Similarly, JPMorgan economist Nikolaos Panigirtzoglou writes, the shrinkage of the Fed’s balance sheet will be offset by the central banks of the other G4 countries. JPMorgan estimates that the Fed will shrink its balance sheet by about a third, to $3 trillion, by 2021. But that will be mitigated by estimated ECB monthly purchases of 40 billion euros ($47.8 billion) of bonds in the first half of 2018, €20 billion in the second half, and no more after that. The BOJ is also projected to buy 60 trillion yen ($535.77 billion) a year.

“The Fed’s cutback is about $300 billion a year, while the other central banks are pumping in $300 billion a month,” as Hilltop’s Grant points out. “The money will go somewhere and, given that American yields are so much higher than those in Japan or Europe, a lot of it will find its way here.”

Jesse Fogarty, who manages U.S. investment-grade corporate debt for Insight Investment, a unit of BNY Mellon Investment Management, remarks that there has been a persistently strong bid for U.S. corporate bonds from global buyers—especially since the ECB began buying European corporates.

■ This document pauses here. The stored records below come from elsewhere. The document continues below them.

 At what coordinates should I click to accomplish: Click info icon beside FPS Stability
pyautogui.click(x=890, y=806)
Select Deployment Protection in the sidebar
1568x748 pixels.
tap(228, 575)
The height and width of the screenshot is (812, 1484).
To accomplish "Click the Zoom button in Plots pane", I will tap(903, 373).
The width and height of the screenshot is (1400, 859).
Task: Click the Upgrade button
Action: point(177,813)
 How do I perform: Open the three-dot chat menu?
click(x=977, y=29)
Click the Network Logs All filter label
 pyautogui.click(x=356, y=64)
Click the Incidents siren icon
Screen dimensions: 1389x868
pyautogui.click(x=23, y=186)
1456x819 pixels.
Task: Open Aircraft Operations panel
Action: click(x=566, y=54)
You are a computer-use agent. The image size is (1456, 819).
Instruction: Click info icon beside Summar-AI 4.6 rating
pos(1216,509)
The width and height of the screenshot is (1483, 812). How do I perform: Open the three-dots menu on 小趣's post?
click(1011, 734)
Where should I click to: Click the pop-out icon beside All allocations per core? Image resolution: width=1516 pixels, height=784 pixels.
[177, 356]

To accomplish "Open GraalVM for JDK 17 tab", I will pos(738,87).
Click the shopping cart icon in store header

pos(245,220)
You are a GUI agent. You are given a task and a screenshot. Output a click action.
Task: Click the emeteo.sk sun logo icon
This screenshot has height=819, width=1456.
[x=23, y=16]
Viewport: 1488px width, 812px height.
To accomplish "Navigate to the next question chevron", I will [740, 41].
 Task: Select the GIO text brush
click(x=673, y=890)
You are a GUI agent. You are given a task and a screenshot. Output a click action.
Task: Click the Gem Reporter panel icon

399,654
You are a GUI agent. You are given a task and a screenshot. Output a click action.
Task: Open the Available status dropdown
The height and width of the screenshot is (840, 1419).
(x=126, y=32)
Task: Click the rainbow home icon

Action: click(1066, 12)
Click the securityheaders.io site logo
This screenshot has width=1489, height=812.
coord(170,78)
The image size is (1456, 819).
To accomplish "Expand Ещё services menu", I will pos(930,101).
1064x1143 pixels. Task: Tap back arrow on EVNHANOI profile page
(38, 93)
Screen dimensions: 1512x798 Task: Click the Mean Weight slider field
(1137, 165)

Fed Chair Janet Yellen insists that running down the central bank’s balance sheet from its crisis levels should be as uneventful as watching paint dry. While its counterparts abroad continue to expand their assets, the impact of the Fed’s shrinkage should be limited. Yellen also says that the Fed’s main policy tool will remain the federal-funds rate, which the FOMC indicated is on course for another quarter-point hike in December, from the current 1% to 1.25% target range.

In addition, the FOMC has penciled in three more hikes for 2018, based on its so-called dot plots. Less certain is who will be making those calls next year, given that Yellen’s term as chair will be up. In addition, until the Senate confirms Randal Quarles’ nomination, there will be four other vacancies on the seven-member Board of Governors after Vice Chairman Stanley Fischer retires next month.

Perhaps the most important fact to emerge from last week’s FOMC meeting is that the panel further lowered its estimate of the long-term “neutral” federal-funds rate by a quarter-point, to 2.75%. Put together with the dampening effect from foreign central banks on the Fed’s balance-sheet reduction, that points to bond yields remaining lower for longer, which is consistent with a low-growth U.S. economy.